The audiences, disappointingly, did not seem to register the empty, hollowed sound in the music. They were enthusiastic as always. Grooving. In almost all ways, they were the best part of the concerts. Even when Dex insisted on throwing in a few blues pieces — moody fuckers — fans tasted it, then howled and begged for more. Maybe the change was just in his mind. So he compensated with the drugs, which left him totally strung out by the time they came off the road. The band members scattered in different directions immediately like opposing politicians who had been forced together for a photo op.

* * *

Wende and Ann had taken off in the boat for a shopping trip in town with Cooked, so Dex was alone for the first time in months. He didn’t like being alone, but today it was half okay because he was still riding high from the day before. He lit up his morning budski. He was proud of going cold turkey from the heavy drugs on arrival, and sweet Wende had nursed him through that ugly first week. Now he was on a rigorous regimen of alcohol and weed only, and he felt like a million bucks. Frisky as a teenager, and the song ideas had started coming again. He had not written a new piece in ten months, and he was in fear that he had gone dry, but no, he had simply abused the muse. Some roadie had given him a book of Buddhist teachings, and he had read it — proof he was going soft in the head, but it had forced him to see the error of his ways.

Yesterday in the boat, while Richard and Wende went off to check out birds, Dex had heard a whole damn song delivered entire in his head. A gift. It made him feel drunk, bottled up with magic, and he was in some artistic fugue state when he fell overboard. When he came to, he looked up into Richard’s eyes overjoyed that he hadn’t lost the song . Dex hardly talked on the trip back, scared that it would leak out of him. Without a word to anyone, he jumped out of the boat and ran to his fare , slamming the door behind him, and grabbed a pen and paper.
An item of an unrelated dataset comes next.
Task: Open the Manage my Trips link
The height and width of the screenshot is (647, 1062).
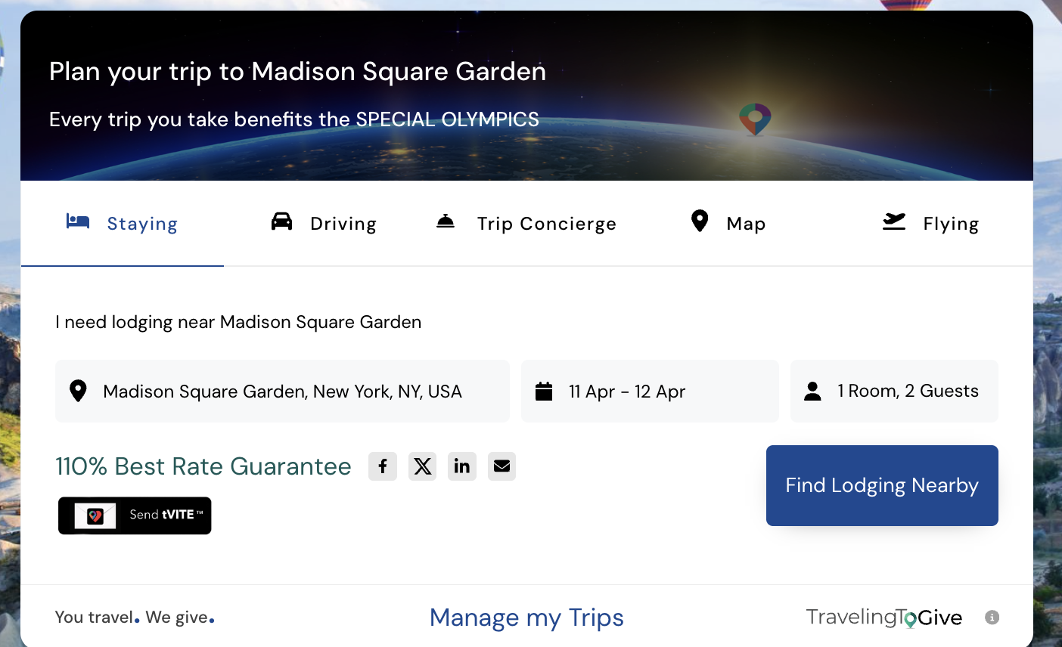Action: pyautogui.click(x=526, y=618)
For the next couple of hours, he was in heaven. The lyrics flowed in his ear, and he wrote like a possessed vodoun priest because one misplaced word and the whole shimmering house of cards would come crashing down. Then he grabbed his guitar and notated the riffs, the change-ups, not entirely but enough so that there was the skeleton of a song.

As he had with his former addictions, Dex now craved a phone for the first time since they had been on the island so he could play it for Robby. A peace offering. More than that, a golden egg because the band had had enough hits that Dex could smell one, and this was a winner. The lodestone to anchor a new album. He felt spent, expansive, like after the best sex, a high beyond where any drug could take you. Drugs weren’t for the music; they were for getting through the periods without the music. And yet …
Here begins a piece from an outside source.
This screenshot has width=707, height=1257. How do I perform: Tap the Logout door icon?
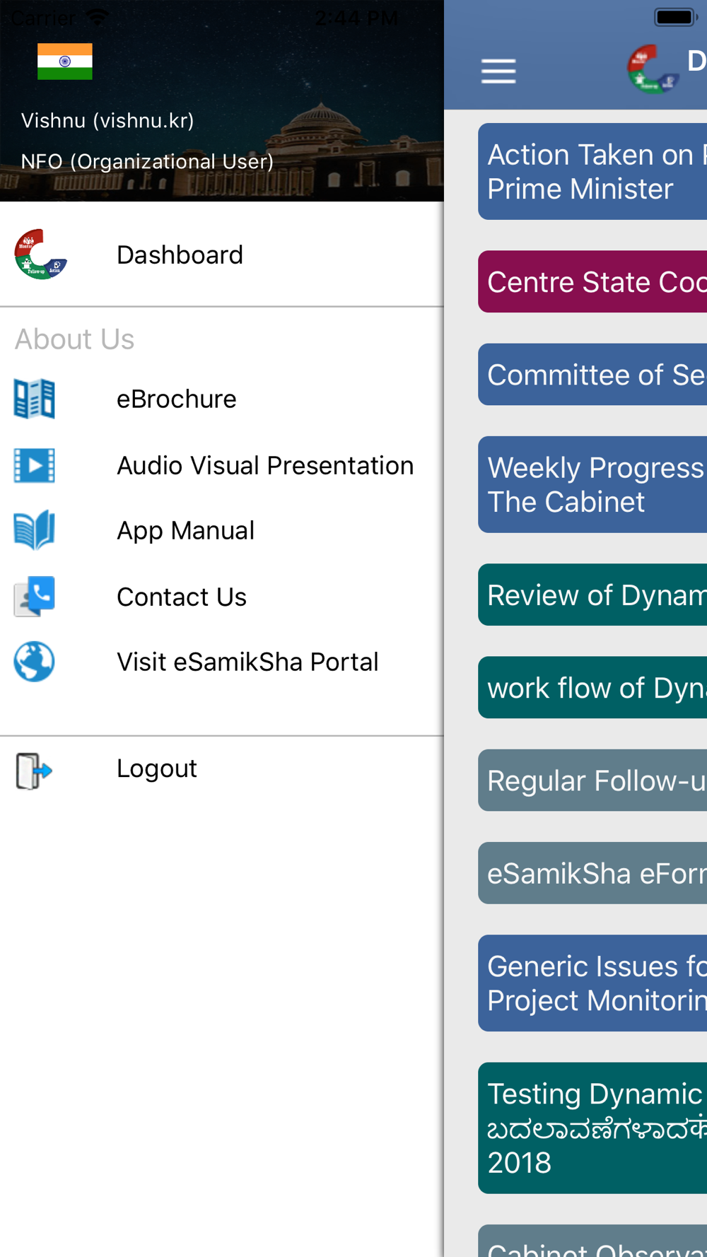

Was creation just another addiction? Didn’t the Buddhist stuff talk about the illusion of all worldly success? Which turned out to be especially true once the band finished paying the label back their advances; gave another cut to their business manager, their producer; took care of rehab expenses (nonrecoupable), houses, wives, kids, mistresses, and shrinks. At forty-plus years old (he was as cagey about his age as some long-in-the-tooth soap-opera actress), hadn’t he been there, done that? Illusion, no shit. He had a deep suspicion of himself — that this detoxing, dropping off the grid, the monogamy with Wende was really just about process, like that of a boxer in training. Was it possible that all Dex really wanted was a new hit single? How could he prove to himself the purity of his intentions?